Nearly all of the tweets seen by NBC News that promoted or promoted CSAM used hashtags that mentioned MEGA or another similar service, allowing users to search and find their tweets. . Hashtags are valid for months and are searchable on the platform.
This issue is widespread enough to attract the attention of some Twitter users. In 25 tweets, users tagged Musk using at least one of the major hashtags and warned him of the content. The first tweet, which flagged the hashtag to Mask with his username, said: [this] The hashtag has quite a few accounts requesting/selling CP. I was going to report them all, but there were too many and I got many more replies. Just keep your head up.
Historically, Twitter has taken action against some similar hashtags. For example, one of his hashtags related to his Dropbox, a cloud storage service, seems to be restricted in searches on Twitter right now. In a statement, a Dropbox representative said, “Child sexual exploitation and abuse does not exist at Dropbox and is in violation of our Terms of Service and Terms of Use. We use a variety of tools, including reviews, to find potentially violating content and take appropriate action.”
The automated systems used by many social media platforms were originally created to detect images and prevent their continued distribution online.
Facebook has been using a technology called PhotoDNA with human content moderators for 10 years to detect and prevent CSAM distribution.
Various companies have developed automated technologies to scan and detect text that may be related to CSAM. WhatsApp, a company owned by Meta, says it uses machine learning to scan the text of new profiles and groups in such languages.
A former Twitter employee said the company is working to improve its automated technology for blocking problematic hashtags. However, they stressed that human input would be required to flag and apply new hashtags.
“Once we know the hashtags we’re looking for, we automate the process of discovering hashtags for moderation. Human input is required to identify hashtags that may violate our policies.” ’” they told NBC News. “Today, machines generally automatically detect if a previously unseen hashtag is connected or may be in use by people looking for or sharing CSAM. It’s not taught to guess, it’s possible, but it’s usually quicker to use expert input and add it to the detection tool rather than waiting for the model to learn it Hashtag that is being used.”
In an email to NBC News, Irwin confirmed that “hashtag blocking was introduced a few weeks ago,” and said it needed human moderation. If we feel there is, we plan to automate it,” she added.

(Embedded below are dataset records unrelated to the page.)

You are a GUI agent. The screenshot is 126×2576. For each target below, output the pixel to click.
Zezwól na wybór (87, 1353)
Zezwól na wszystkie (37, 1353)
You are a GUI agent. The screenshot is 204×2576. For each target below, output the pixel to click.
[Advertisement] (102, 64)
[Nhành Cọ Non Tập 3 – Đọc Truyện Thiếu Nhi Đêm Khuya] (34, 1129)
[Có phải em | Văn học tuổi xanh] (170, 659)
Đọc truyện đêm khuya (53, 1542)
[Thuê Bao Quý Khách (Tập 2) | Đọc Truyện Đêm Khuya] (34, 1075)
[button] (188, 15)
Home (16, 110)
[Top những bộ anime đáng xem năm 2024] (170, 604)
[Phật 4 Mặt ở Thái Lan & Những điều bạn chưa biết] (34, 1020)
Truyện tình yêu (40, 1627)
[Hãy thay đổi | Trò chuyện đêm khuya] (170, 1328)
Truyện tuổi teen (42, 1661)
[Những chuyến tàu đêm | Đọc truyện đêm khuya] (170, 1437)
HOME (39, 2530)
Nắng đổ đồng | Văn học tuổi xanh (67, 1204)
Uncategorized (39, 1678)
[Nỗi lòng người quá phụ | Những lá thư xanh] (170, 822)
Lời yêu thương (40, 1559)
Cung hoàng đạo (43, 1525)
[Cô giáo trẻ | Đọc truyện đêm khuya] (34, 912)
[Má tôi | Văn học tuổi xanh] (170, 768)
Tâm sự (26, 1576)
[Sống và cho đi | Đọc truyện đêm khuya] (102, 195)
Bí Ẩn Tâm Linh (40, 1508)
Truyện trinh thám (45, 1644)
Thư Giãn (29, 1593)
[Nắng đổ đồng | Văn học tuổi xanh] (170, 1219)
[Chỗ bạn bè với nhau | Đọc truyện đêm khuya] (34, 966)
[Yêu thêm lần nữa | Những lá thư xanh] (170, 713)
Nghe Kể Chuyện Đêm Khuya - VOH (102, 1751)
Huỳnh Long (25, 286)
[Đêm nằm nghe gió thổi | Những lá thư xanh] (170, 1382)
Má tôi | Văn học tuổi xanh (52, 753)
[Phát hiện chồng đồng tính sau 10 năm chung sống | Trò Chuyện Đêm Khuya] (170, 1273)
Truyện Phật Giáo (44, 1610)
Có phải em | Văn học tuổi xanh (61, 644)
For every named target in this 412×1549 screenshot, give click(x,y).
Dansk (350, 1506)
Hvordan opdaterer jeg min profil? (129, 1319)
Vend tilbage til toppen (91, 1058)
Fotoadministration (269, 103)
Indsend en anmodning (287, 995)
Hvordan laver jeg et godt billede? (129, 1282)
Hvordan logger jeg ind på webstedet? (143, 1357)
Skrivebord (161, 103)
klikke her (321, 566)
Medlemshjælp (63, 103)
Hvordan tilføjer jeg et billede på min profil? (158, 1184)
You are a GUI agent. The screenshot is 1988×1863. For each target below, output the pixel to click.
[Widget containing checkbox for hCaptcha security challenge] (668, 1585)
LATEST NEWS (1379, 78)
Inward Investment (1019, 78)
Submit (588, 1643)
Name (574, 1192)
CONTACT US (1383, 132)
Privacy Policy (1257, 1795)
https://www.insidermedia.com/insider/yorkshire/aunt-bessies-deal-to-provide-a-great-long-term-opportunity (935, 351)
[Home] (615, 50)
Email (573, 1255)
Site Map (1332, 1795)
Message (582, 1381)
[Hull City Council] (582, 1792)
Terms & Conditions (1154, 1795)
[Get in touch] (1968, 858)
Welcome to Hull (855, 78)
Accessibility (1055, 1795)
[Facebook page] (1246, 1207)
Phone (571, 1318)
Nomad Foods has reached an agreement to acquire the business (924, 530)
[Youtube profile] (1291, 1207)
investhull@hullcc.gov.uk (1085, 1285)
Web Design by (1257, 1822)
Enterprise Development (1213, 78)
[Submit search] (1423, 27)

Equally important, according to Baines and former employees, is the fact that text-based detection can be overcorrected or pose a free speech problem. For example, MEGA is used for many types of content besides his CSAM, so the question of how to manage hashtags referring to services is not trivial.
“We need humans. That’s the simple answer,” Baines said. “And I don’t know if there are any people left doing this job.”